DEEP: A Discourse Evolution Engine for Predictions about Social Movements
Valerio La Gatta, Marco Postiglione, Jeremy Gilbert, Daniel W. Linna, Morgan Manella Greenfield, Aaron Shaw, V. S. Subrahmanian
TL;DR
DEEP addresses the challenge of forecasting social-movement discourse by modeling a multi-output, cross-platform time series that jointly predicts volume and discrete emotions. It formalizes the problem as predicting $\mathcal{S}_{t+\Delta}=(\mathbf{V}_{t+\Delta},\mathbf{E}_{t+\Delta},\mathbf{T}_{t+\Delta})$ from the historical trajectory $\mathcal{H}_t$ and journalist-defined key events $\mathcal{K}_{t:t+\Delta}$, using a transformer-based TimeSeriesTransformer to produce probabilistic forecasts with $p(\mathcal{S}_{t+\Delta})$ parameterized by a Student-t distribution. A large-scale #MeToo dataset is constructed from 433{,}016 Reddit posts and 121{,}849 news articles, with a multi-layer data extraction scheme (L0–L3) to capture explicit and semantically related discourse.

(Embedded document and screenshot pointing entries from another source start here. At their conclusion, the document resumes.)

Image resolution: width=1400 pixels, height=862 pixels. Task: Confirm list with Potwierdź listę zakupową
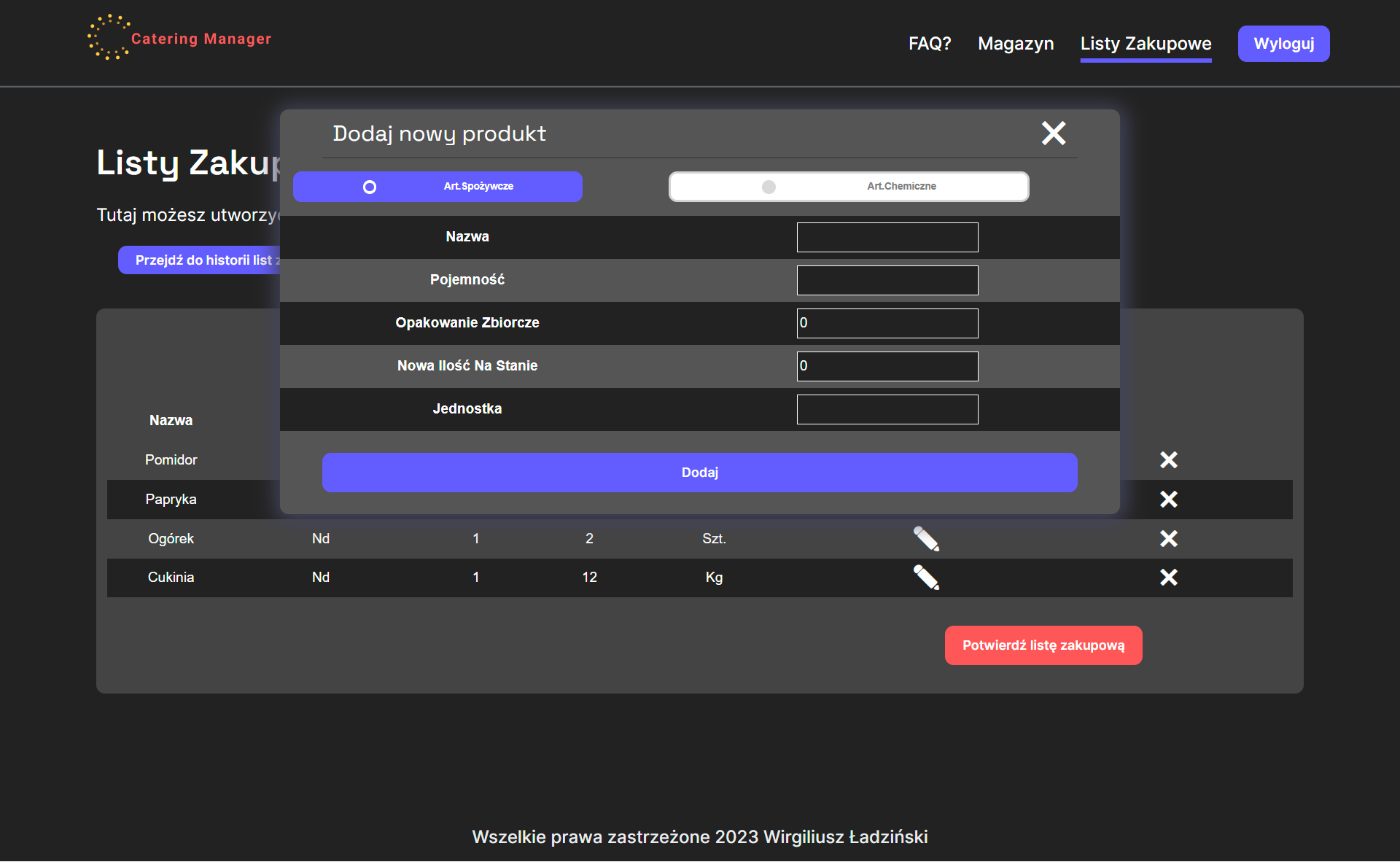point(1043,645)
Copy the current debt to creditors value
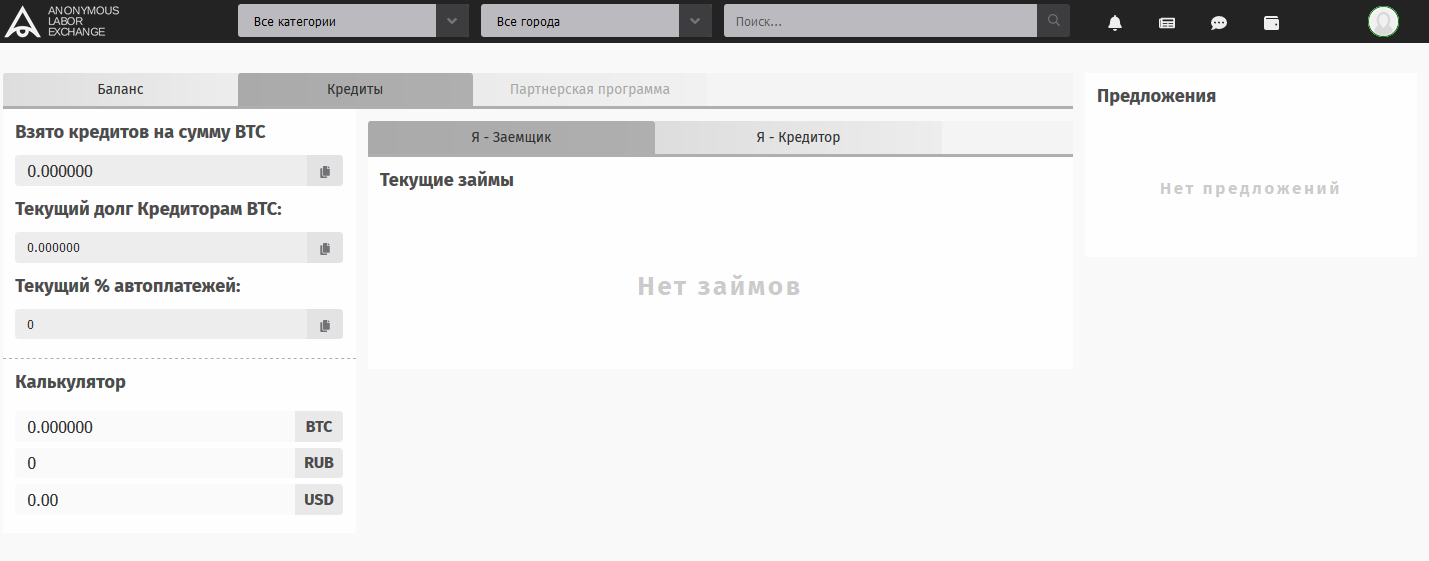1429x561 pixels. 325,248
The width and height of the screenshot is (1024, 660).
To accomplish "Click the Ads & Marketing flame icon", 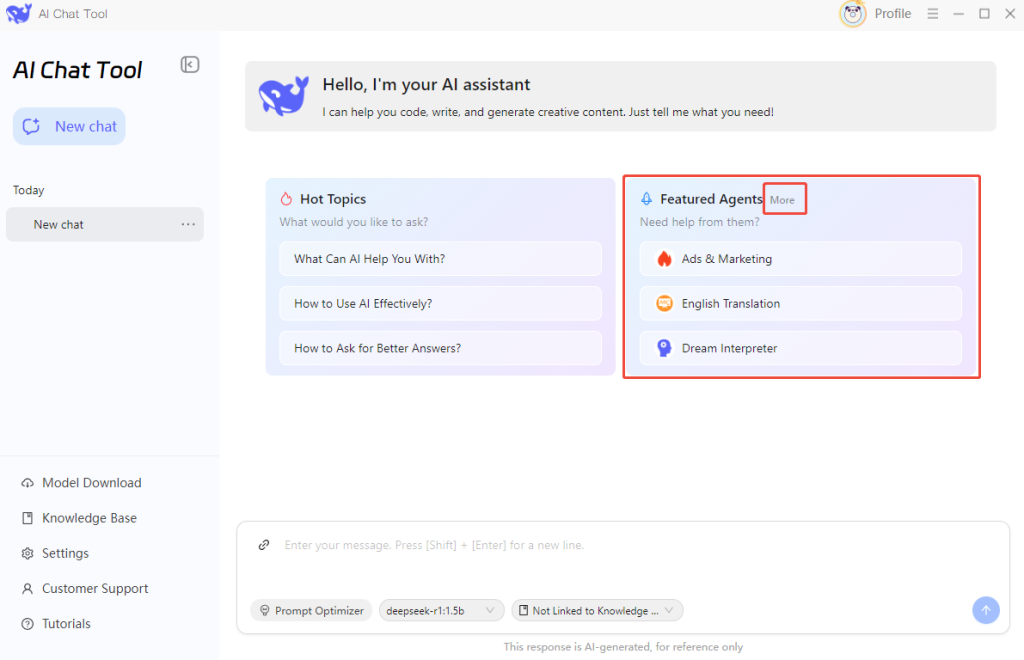I will (664, 259).
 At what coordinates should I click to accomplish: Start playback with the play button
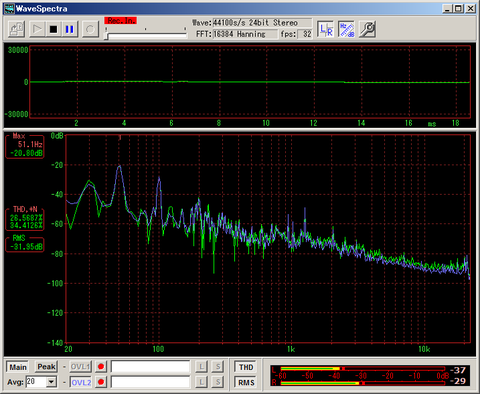[x=37, y=29]
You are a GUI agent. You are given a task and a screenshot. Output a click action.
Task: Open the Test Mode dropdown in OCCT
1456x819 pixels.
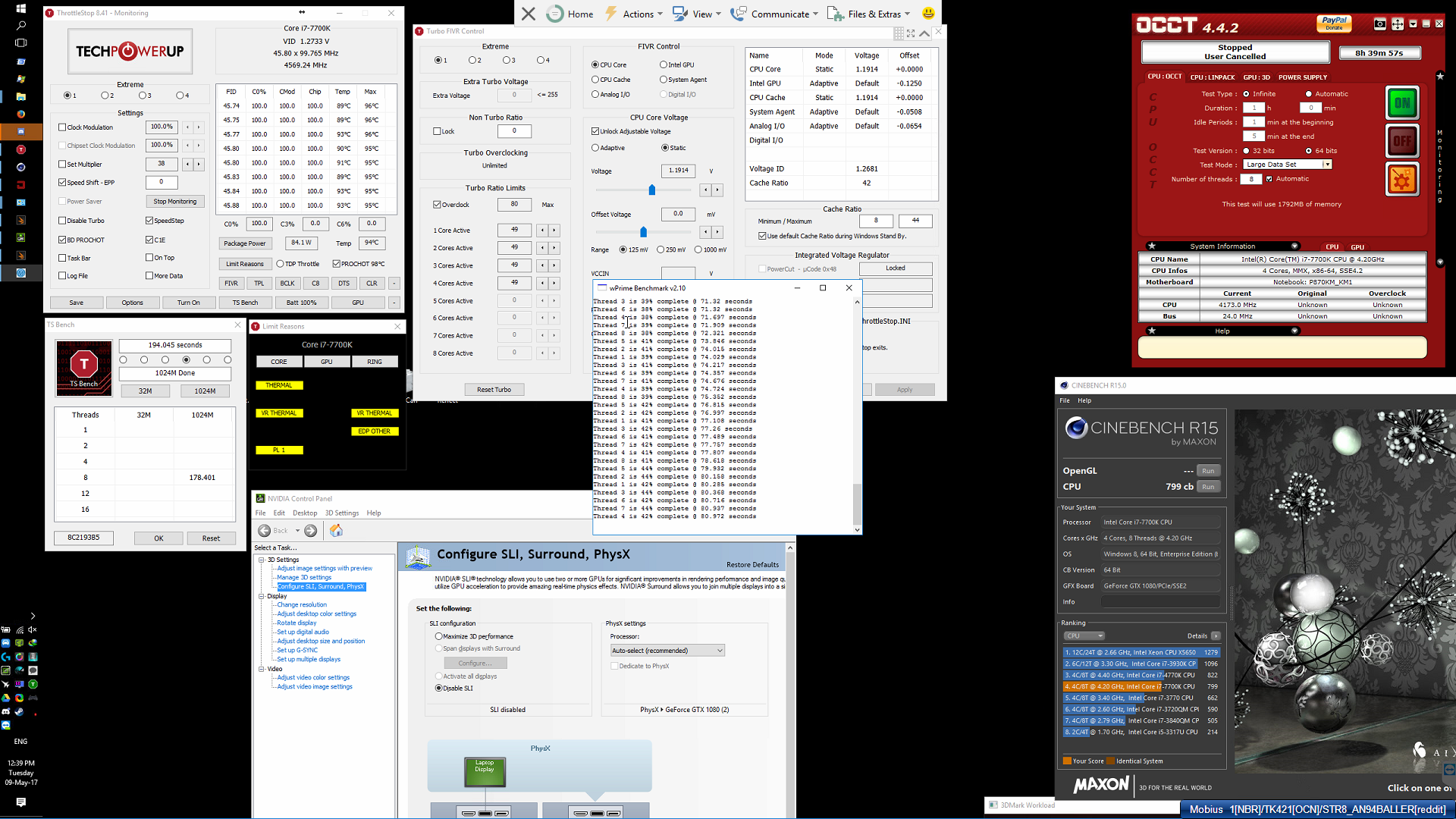[x=1326, y=165]
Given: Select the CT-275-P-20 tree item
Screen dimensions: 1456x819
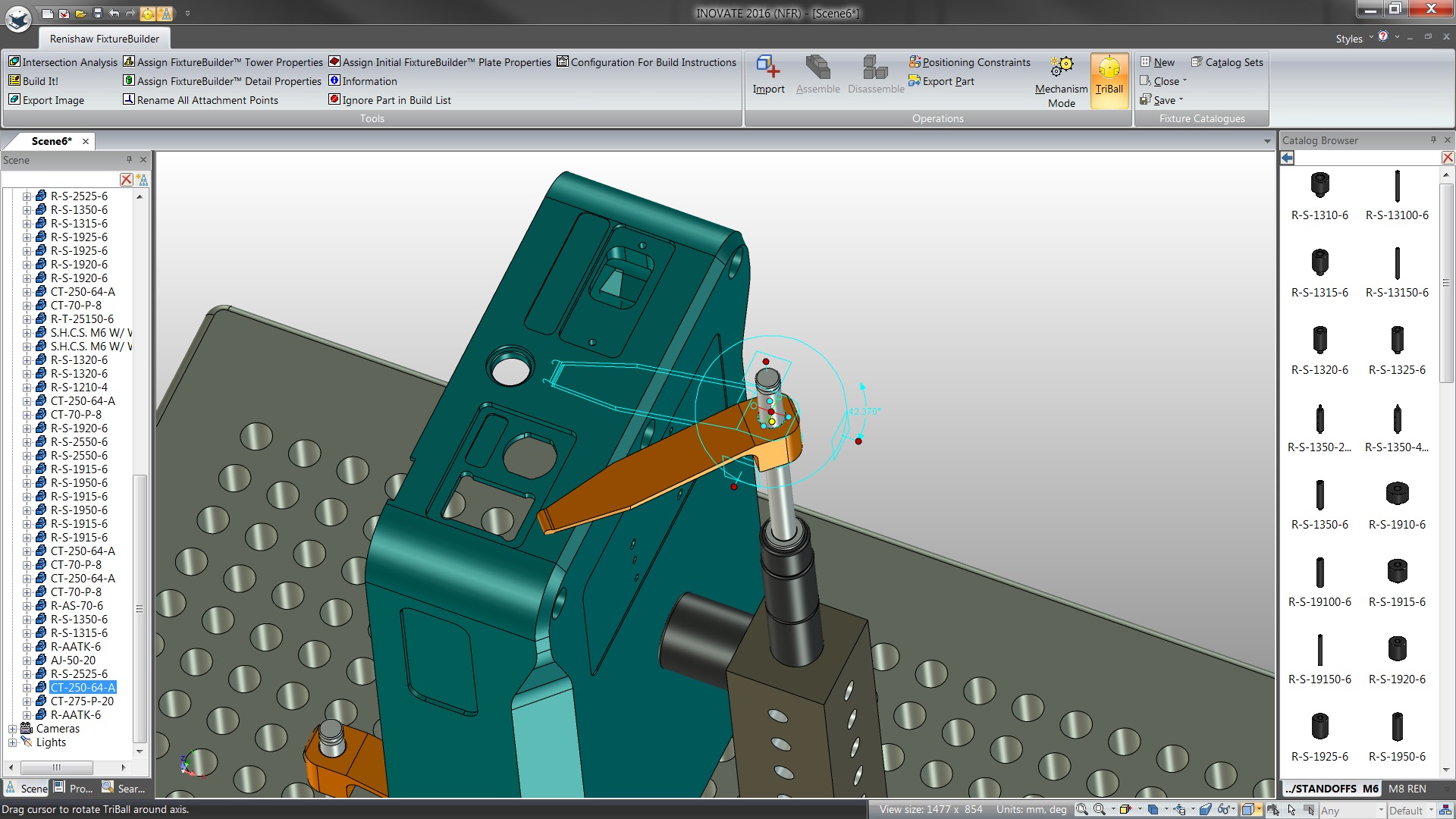Looking at the screenshot, I should coord(82,701).
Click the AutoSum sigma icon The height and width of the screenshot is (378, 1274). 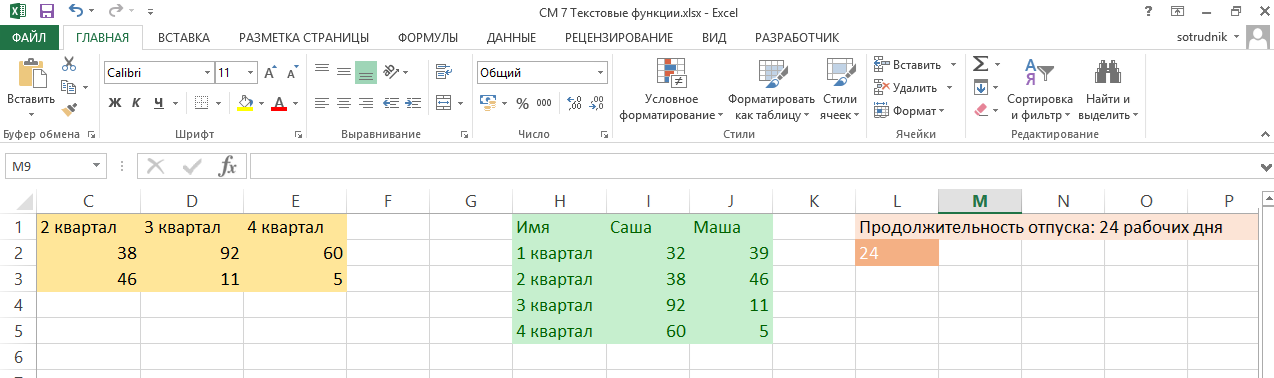[x=981, y=64]
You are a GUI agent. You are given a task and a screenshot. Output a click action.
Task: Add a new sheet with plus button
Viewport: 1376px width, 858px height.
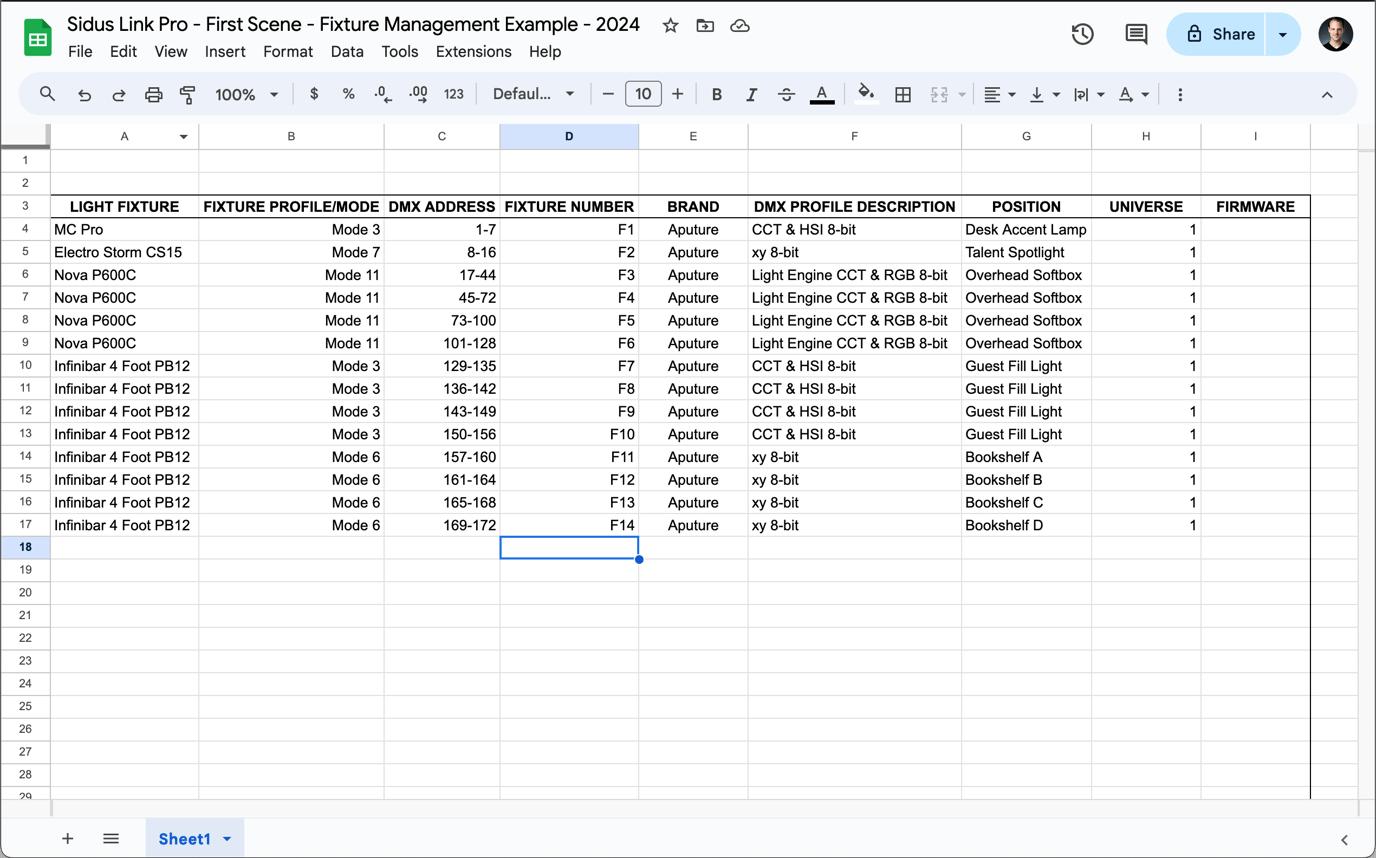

Results show strong performance—particularly on news sources—with high precision/recall/F1 for emotion forecasting and capable short-term prediction, alongside meaningful medium-term signals from Reddit—demonstrating practical value for editorial planning and rapid coverage of evolving social movements.
Abstract
Numerous social movements (SMs) around the world help support the UN's Sustainable Development Goals (SDGs). Understanding how key events shape SMs is key to the achievement of the SDGs. We have developed SMART (Social Media Analysis & Reasoning Tool) to track social movements related to the SDGs. SMART was designed by a multidisciplinary team of AI researchers, journalists, communications scholars and legal experts. This paper describes SMART's transformer-based multivariate time series Discourse Evolution Engine for Predictions about Social Movements (DEEP) to predict the volume of future articles/posts and the emotions expressed. DEEP outputs probabilistic forecasts with uncertainty estimates, providing critical support for editorial planning and strategic decision-making. We evaluate DEEP with a case study of the #MeToo movement by creating a novel longitudinal dataset (433K Reddit posts and 121K news articles) from September 2024 to June 2025 that will be publicly released for research purposes upon publication of this paper.